Menurut Candland, rezim tenaga kerja adalah pola perekrutan dan syarat serta kondisi kerja yang struktur kepentingan kerja terhadap pemerintah dan industri. Rezim tenaga kerja ini didasari oleh prinsip-prinsip fleksibilitas kerja untuk memastikan modal yang memiliki akses ke pasar tenaga kerja. Rezim ini juga melibatkan peraturan dan pengaturan kelembagaan yang mengontrol sistem upah, kondisi kerja, mobilisasi dan penempatan kerja, jenis kerja industri yang diprioritaskan, dan peran serta fungsi serikat. Namun, rezim akumulasi didasari oleh prinsip-prinsip pengaturan kelembagaan yang dirancang untuk mengontrol proses produksi. Sehingga, muncullah rezim produksi, di mana rezim produksi yang fleksibel menuntut tenaga kerja yang siap ditempatkan di jenis pekerjaan apa saja, dan yang bervariasi sesuai dengan tuntutan dari siklus produksi. Hal ini memerlukan tenaga kerja yang multi-keterampilan dan multi-task. Menggunakan pekerja kontrak, dan outsourcing merupakan strategi tambahan untuk memastikan bahwa tenaga kerja mudah dipindahkan atau dimobilisasi. Mekanisme kelembagaan dalam rezim fleksibilitas ini melibatkan penyebaran tempat kerja di luar, ke tingkat nasional dan internasional yang melibatkan aliansi modal dan aliansi negara. Di tempat kerja, modal dan penawaran tenaga kerja bahkan terkadang membentuk serikat aliansi strategis yang konkret untuk mempromosikan fleksibilitas. Sementara, di tingkat nasional aliansi melibatkan negara, kepentingan bisnis, dan bagian yang berfokus pada pasar masyarakat. Aliansi modal dan aliansi negara menjadi sangat strategis karena fleksibilitas yang didukung oleh peraturan ketenagakerjaan yang dirumuskan dan dilaksanakan dengan instrumen negara neo-liberal. Di negara berkembang, rezim fleksibilitas ini memanifestasikan masing-masing negara dalam bentuk yang berbeda. Misalnya, Asia Tenggara yang tekanan terhadap pasar modal yang sangat kuat. Seperti negara Singapura, Malaysia, dan Thailand yang menurut data World Bank merupakan wilayah yang berfungsi sebagai model kebijakan dan prkatik pasar tenaga kerja yang fleksibel. World Bank memiliki indikator bahwa kategori sukses dapat dikatakan bahwa negara tersebut memiliki kemudahan di mana pekerjanya dapat dipekerjakan dan dipecat.

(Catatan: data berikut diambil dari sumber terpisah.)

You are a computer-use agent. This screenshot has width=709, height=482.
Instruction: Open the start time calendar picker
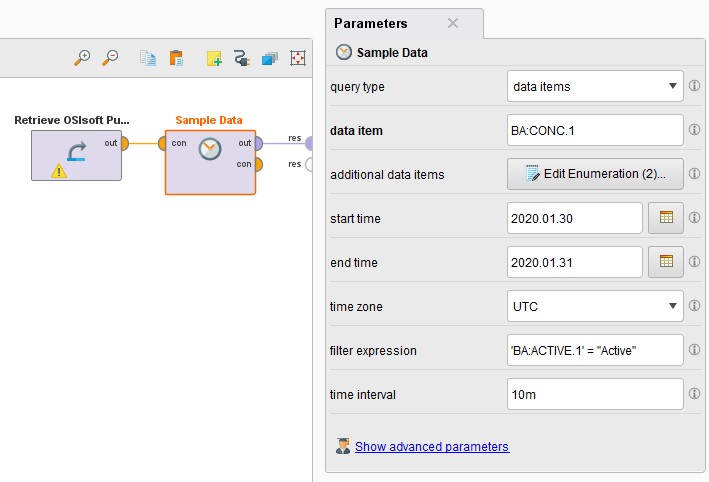point(665,218)
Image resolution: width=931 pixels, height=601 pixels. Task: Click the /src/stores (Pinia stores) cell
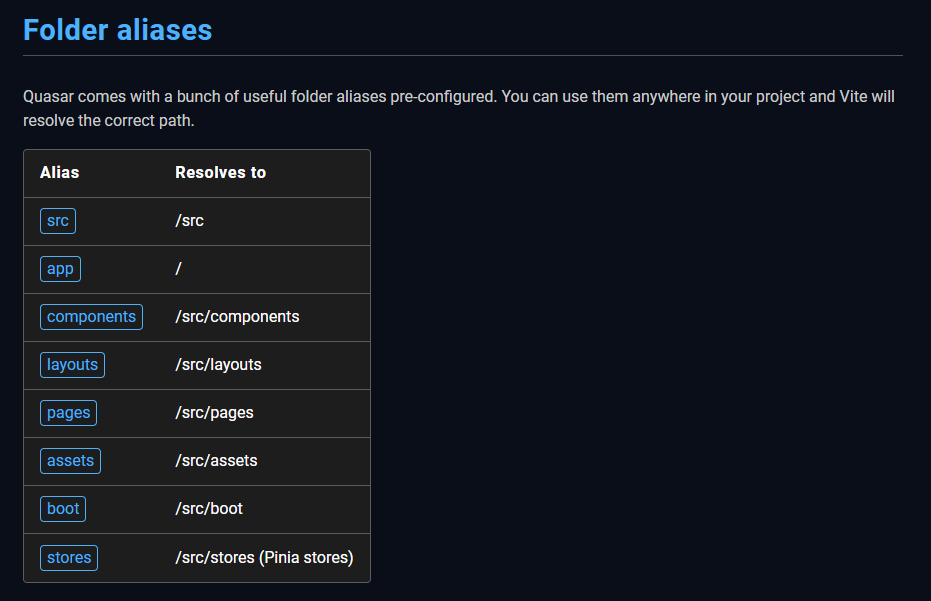[264, 558]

Implikasi Bagi Pekerja Dalam beberapa literatur membahas mengenai prinsip-prinsip kelembagaan perusahaan yang didalamnya berisi mengenai asumsi positivistik dan optimis yang
memunculkan rezim fleksibilitas yang melakukan pemeriksaan secara empiris. Pengawasan ini menunjukkan bahwa prinsip-prinsip dasar fleksibilitas pasar tenaga kerja secara inheren merusak pekerja, di mana dalam prakteknya prinsip-prinsip tersebut menuntut kelembagaan pasar tenaga kerja dualistik di tingkat tempat kerja berdasarkan status pekerjaan yang berbeda. Di mana dualistik tersebut adalah pekerja kontrak dan outsourcing. Pasar tenaga kerja yang fleksibel menyebabkan meningkatnya ketidakamanan kerja dan ketidakpastian ekonomi. hal ini mengakibatkan rendahnya kolektivitas kerja, karena dalam lingkungan pekerjaannya itu sudah terbagi atas beberapa bentuk tenaga kerja, yaitu pekerja yang tetap, pekerja kontrak, dan pekerja outsourcing. Dengan pembagian struktur pekerjaan seperti ini, maka antara mereka sulit untuk bekerja bersama. Selain itu, dalam wacana rezim fleksibilitas di mana pekerja memiliki fleksibilitas untuk beralih antara pekerjaan dan sektor. Pekerja apabila ingin mengelola pekerjaan mereka didasari oleh sistem managerial. Di mana hanya pekerja yang punya keterampilan lebih saja yang dapat berada pada struktur atas, dan pekerja yang memiliki keterampilan lebih saja yang dapat berpindah-pindah posisi pekerjaannya. Namun, yang bagi pekerja yang semi-skilled dan unskilled sulit untuk berpindah posisi atau jabatan dalam kerjanya. Melainkan mereka cenderung tetap berada di posisi tersebut. misalnya di Eropa dan Amerika Utara, fleksibilitas pekerja tersedia hanya untuk tenaga kerja terampil dengan tingkat pendidikan yang tinggi. Sedangkan di Jepang, fleksibilitas memang menguntungkan untuk tenaga kerja terampil, tetapi tetap ada tekanan pada upah dan tunjangan bagi pekerja semu terampil dan tidak terampil. Hal ini menjadi sangat penting di pasar tenaga kerja dari negara-negara seperti Indonesia, di mana adanya ketidakseimbangan antara tenaga kerja terampil dengan tenaga kerja tidak terampil. Dalam perkembangannya industri membutuhkan pekerja-pekerja yang memiliki keahlian-keahlian khusus hal ini menyebabkan munculnya kelas-kelas pekerja baru, dimana kelas pekerja ini memiliki keahlian khusus contohnya adalah manager. Orang-orang yang menduduki posisi khusus ini mendapatkan bayaran yang lebih tinggi dibandingkan pekerja biasa. Hal ini mendorong munculnya kelas sosial baru dalam struktur masyarakat Indonesia yaitu kelas menengah.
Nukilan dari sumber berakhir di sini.